_TEKS BACAAN:_
^^^^^^^^^^^^^^^^
Junta Myanmar Akui Lakukan Serangan Udara di Pa Zi Gyi, Korban Tewas Jadi 133 Orang

Kelompok aktivis Kyunhla yang berada di lokasi kejadian serangan udara militer Myanmar mengklaim bahwa sedikitnya 20 anak tewas dalam serangan tersebut, sementara korban luka mencapai 50 orang.

oleh Khairisa Ferida diperbarui 13 Apr 2023, 07:13 WIB
Ilustrasi bendera Myanmar (AFP Photo)

Liputan6.com, Naypyidaw - Korban tewas akibat serangan udara militer Myanmar di Kanbalu, wilayah Sagaing, pada Selasa (11/4/2023) dilaporkan meningkat menjadi sedikitnya 133 orang. Hal tersebut diungkapkan Menteri Hak Asasi Manusia (HAM) Pemerintah Persatuan Nasional (NUG) Aung Myo Min.

NUG sendiri merupakan pemerintah bayangan Myanmar sebagai bagian dari perlawanan terhadap junta militer.

Menurut laporan CNN pada Rabu (12/4), tim penyelamat belum dapat kembali ke lokasi serangan udara karena pesawat militer terus terbang, meski tidak ada serangan lebih lanjut.
^^^^^^^^^^^^^^^^
_TUGAS LATIHAN:_
#1 Ringkaslah paragraf artikel serangan udara yang diawali "Liputan6.com, Naypyidaw - Korban tewas" dengan tetap mempertahankan fakta utamanya.
#2 Menurut artikel serangan udara, mengapa tim penyelamat belum dapat kembali ke lokasi serangan?
#3 Teruskan artikel serangan udara setelah kalimat terakhirnya.
Daftar data tidak diperlukan untuk mengerjakan tugas.

_CUPLIKAN DATA:_
^^^^^^^^^^^^^^^^
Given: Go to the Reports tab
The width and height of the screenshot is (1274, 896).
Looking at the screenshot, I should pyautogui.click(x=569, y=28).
^^^^^^^^^^^^^^^^
_JAWABAN TIAP TUGAS:_
#1 Menurut Menteri HAM NUG Aung Myo Min, korban tewas serangan udara militer Myanmar di Kanbalu, wilayah Sagaing, pada Selasa (11/4/2023) bertambah menjadi sedikitnya 133 orang.

#2 Pesawat militer terus terbang di atas lokasi tersebut.

#3
Kelompok aktivis Kyunhla yang berada di lokasi kejadian serangan udara mengklaim bahwa sedikitnya 20 anak tewas dalam serangan tersebut, sementara korban luka mencapai 50 orang.

Terdapat sekitar 300 orang berkumpul di Desa Pa Zi Gyi pada Selasa pagi untuk merayakan peresmian kantor administrasi lokal di bawah NUG - sebelumnya disebutkan pembukaan kantor pasukan pertahanan rakyat (PDF). Orang-orang dari desa-desa terdekat menempuh perjalanan untuk menghadiri acara tersebut, di mana teh dan makanan disajikan dan bertepatan dengan dimulainya perayaan Tahun Baru Thingyan.

"Kami tidak mendapat peringatan apapun," ungkap seorang saksi mata seperti dilansir CNN, Kamis (13/4). "Sebagian besar penduduk desa larut dalam acara, jadi mereka tidak memerhatikan keberadaan pesawat."

Saksi mata menuturkan bahwa tepat sebelum pukul 08.00 waktu setempat, sebuah pesawat militer Myanmar mengebom lokasi acara. Kemudian helikopter Mi35 berputar dan menembaki desa.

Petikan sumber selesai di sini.